Nevertheless, the Rubberbandits occupy an interesting position of critique, and asking for it to be seen as art is asking for us to pause, stop and think about what they have to say rather than just laughing or singing along. Some of it feels a little like opportunism, like having your cake and eating it. On the decision to show in a gallery in Japan last year, Blindboy says, "We contributed two music videos to the show as installation pieces, Spastic Hawk and Shift Girls. The reason we were comfortable exhibiting in a gallery this time, though, is because we believe the creative turn was not necessarily the works we had placed in the gallery but, rather, the act of participating." Indeed.

Ask him what art is for, however, and it gets more interesting: “It’s for putting ideas about life and society into an alternative language to the dominant one and starting new conversations.” Ask him what the Rubberbandits’ art is for – “Distracting ourselves from the inevitability of death, and having craic” – and I’m starting to like the idea very much.

“Art” is a space slightly outside society where new ideas can be explored and tested, and the art world is constantly reflexive, and capable of change.
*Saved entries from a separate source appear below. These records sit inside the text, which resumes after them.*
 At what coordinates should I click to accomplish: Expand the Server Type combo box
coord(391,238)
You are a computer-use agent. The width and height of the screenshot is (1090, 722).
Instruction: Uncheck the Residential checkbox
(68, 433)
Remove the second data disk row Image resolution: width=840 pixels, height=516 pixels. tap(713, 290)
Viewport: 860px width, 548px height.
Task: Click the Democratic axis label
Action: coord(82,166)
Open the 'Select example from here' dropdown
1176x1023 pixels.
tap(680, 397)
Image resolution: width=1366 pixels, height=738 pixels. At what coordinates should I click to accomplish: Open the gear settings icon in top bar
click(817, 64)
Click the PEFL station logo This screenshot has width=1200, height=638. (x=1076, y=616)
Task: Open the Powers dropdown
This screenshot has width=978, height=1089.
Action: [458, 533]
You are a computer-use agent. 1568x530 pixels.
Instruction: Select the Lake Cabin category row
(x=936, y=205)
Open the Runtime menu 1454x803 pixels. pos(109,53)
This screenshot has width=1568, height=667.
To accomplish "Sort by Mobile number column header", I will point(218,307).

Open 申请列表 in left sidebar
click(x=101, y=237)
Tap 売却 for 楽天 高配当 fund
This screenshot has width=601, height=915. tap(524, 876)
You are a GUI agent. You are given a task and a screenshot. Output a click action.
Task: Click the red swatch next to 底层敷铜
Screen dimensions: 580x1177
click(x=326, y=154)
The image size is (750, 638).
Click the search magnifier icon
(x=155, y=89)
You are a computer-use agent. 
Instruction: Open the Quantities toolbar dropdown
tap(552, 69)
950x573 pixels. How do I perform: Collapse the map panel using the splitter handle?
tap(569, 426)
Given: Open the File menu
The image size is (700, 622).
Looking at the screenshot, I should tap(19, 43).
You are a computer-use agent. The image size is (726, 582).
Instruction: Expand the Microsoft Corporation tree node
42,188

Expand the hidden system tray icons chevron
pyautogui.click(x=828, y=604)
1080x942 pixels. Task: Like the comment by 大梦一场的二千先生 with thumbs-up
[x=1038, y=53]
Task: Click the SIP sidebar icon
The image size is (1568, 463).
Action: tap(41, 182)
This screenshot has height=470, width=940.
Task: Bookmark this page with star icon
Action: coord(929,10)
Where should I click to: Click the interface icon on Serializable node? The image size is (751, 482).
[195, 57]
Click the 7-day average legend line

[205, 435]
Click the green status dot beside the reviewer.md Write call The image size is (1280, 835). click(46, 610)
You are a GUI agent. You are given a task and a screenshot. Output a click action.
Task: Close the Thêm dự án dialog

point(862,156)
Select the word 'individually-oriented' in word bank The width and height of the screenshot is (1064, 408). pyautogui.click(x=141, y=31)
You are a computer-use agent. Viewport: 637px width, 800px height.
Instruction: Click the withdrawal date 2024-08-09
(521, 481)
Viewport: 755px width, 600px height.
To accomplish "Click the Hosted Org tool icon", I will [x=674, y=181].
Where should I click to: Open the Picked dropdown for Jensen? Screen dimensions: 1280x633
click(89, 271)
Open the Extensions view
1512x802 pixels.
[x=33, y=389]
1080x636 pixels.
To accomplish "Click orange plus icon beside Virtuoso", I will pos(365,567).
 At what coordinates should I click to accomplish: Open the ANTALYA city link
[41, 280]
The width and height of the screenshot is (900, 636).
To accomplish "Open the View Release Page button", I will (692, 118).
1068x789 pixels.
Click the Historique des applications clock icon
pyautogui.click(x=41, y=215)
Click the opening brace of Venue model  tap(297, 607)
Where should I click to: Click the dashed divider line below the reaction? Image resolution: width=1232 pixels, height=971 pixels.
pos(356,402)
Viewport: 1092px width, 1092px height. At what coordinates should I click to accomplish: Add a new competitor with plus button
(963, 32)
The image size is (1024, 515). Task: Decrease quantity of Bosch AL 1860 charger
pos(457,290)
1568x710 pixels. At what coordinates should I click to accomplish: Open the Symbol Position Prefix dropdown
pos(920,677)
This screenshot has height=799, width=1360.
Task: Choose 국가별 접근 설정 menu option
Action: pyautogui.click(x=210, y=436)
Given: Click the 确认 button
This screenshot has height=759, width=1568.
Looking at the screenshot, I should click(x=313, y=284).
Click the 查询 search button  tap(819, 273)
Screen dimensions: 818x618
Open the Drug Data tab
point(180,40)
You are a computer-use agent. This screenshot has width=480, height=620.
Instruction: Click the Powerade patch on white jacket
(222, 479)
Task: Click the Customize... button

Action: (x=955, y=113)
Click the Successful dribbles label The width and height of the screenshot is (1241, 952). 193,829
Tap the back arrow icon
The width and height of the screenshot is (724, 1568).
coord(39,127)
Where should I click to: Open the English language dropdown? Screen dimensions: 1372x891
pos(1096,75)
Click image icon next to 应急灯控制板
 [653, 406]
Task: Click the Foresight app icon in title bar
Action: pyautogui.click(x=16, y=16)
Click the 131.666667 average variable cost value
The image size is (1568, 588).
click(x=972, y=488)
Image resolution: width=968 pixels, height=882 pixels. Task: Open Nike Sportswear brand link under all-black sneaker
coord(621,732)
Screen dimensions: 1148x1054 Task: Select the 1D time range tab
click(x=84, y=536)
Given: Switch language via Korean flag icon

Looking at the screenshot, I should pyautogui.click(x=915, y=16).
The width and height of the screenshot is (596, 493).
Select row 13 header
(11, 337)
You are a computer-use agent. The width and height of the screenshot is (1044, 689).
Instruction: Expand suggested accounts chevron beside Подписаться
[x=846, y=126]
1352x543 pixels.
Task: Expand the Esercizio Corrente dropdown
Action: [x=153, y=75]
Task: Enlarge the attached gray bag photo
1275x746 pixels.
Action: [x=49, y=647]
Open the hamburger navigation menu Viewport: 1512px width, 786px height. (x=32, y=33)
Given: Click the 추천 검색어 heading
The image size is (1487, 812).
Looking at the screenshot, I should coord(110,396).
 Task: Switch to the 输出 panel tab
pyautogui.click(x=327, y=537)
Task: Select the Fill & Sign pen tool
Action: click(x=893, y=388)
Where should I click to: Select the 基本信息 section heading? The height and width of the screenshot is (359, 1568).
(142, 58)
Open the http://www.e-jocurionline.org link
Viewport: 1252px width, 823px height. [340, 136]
Yes, there are large institutions that remain resistant to that, and there’ll always be people who don’t like new voices changing the terms of the debate. But as Duchamp and O’Doherty have shown, some actions can alter everything, forever. If it takes calling them artists to make people open up to their thinking, and to thinking differently, then let’s do it, and let’s have more artists like the Rubberbandits. But don’t write off the rest of the art world, either.